REPORT D’URBANISATION DANS LA VALLÉE DU M’ZAB !

Il est bien heureux de constater, que de toutes les villes étudiées, c’est Ghardaïa qui a le plus marqué son intérêt pour la mise en œuvre du dossier de maîtrise de la croissance urbaine, à l’échelle de toute la vallée du M’zab. Cet intérêt spontané trouve son explication dans cette prise de conscience manifestée à l’égard d’un patrimoine universel qui se doit d’être protégé et mis en valeur en sa qualité d’espace propice à un développement de l’agriculture et de l’éco-tourisme. C’est là, une condition sine qua none à la pérennité des activités économiques et au maintien des établissements humains dans cette région. C’est pourquoi, le desserrement sur la vallée a été envisagé à partir du report de l’urbanisation  sur : le site d’équilibre d’Ourighnou qui aurait pour fonction, d’organiser les activités agricoles et de développer celles liées au commerce et au tourisme, et sur celui de Noumérate, à organiser en pôle industriel et de services de haut niveau. Ce second site pourra relayer Ghardaia qui aura à jouer le rôle d’une métropole régionale, capable d’assumer ses fonctions d’intégration de sa région aux espaces Nord et subsahariens.

LE KSAR DE TAFILALET : CETTE TRADUCTION DU SAVOIR-VIVRE !

Mais ce report d’urbanisation n’est pas la chose la plus importante qu’il faille retenir, puisque relevant d’une démarche classique usitée partout ailleurs ! Ce qui est par contre remarquable, c’est cette adhésion citoyenne qui a eu pour prolongement, la création par mon ami Dr NOUH, d’une société civile immobilière à but non lucratif « Amidoule » du nom de l’ancien « Béni- Izguen » dont-il est le Président, pour la création du ksar de Tafilalet, en dehors de l’aire réservée à la palmeraie.

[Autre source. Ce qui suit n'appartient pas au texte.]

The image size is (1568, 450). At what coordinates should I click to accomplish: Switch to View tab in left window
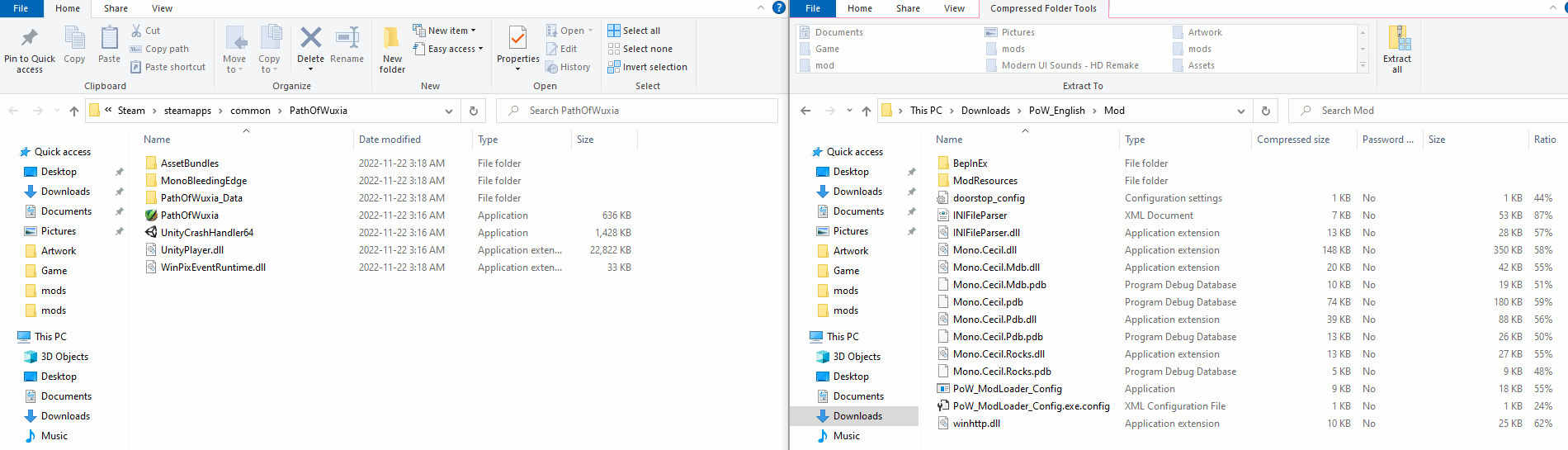[x=162, y=8]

Cette reproduction de l’habitat traditionnel extra muros, avec l’introduction d’éléments de modernité, est une manière de prévenir l’anarchie urbaine, qui accompagne souvent, la réalisation de programmes inspirés par des typologies et des normes urbanistiques peu adaptées aux réalités locales. C’est pour mieux nous imprégner de l’expérience de cette société immobilière et avec l’accord de son Président, que j’ai demandé à mon assistante, HALEM Massica, envoyée en formation pour un D.E.S.S. en « aménagement et politique des collectivités locales » à l’Université de Jean MOULIN Lyon III, de préparer à distance, son mémoire d’études sur ce Ksar, sous ma direction et celle du Professeur Bonnet, qui a eu l’amabilité d’accepter cette formule de collaboration.

Mais c’est quoi au juste, ce projet qui a impressionné bon nombre de personnalités comme : les ambassadeurs de l’UNESCO, de Corée du Sud, d’ Allemagne, de  France, d’Espagne, de Turquie, de Hongrie, des Etats-Unis, d’Oman, de Bahreïn, ainsi que le Président du comité mondial de l’eau et bien d’autres personnalités (plus d’une centaine) qui l’ont visité, chacun y apportant par son témoignage élogieux, admiratif  et respectueux à l’égard  des citoyens exemplaires de cette cité phare, paisible et accueillante, qui nous projette à partir de ce microcosme, sur un 21ème siècle fait de convivialité et de civilité ?

Ce nouveau ksar a été conçu dans la continuité des principes de rationalité en termes d’utilisation du foncier, de valorisation de l’espace, et d’adaptation aux conditions climatiques. C’est ainsi, qu’ont été respectées : l’orientation des habitations, l’utilisation des matériaux locaux de construction (pierre, sable, chaux, plâtre et troncs de palmier) et la compacité du bâti, c’est à dire, tous les éléments nécessaires à la création d’un microclimat  favorable à la vie, dans une région fortement marquée par l’aridité du milieu. De même, l’étroitesse des rues dont la largeur était dimensionnée par rapport au passage de deux animaux de trait (autrefois utilisés pour le ramassage des ordures ménagères), a été revue pour permettre le passage de SAMU et de la protection civile en cas d’urgence, sans que la largeur des rues ne soit suffisante pour permettre à deux véhicules de se croiser, afin d’assurer la quiétude des riverains. Dans cette conception, la voiture n’est perçue que comme élément d’urgence et le stationnement n’est autorisé que sur la partie périphérique du ksar.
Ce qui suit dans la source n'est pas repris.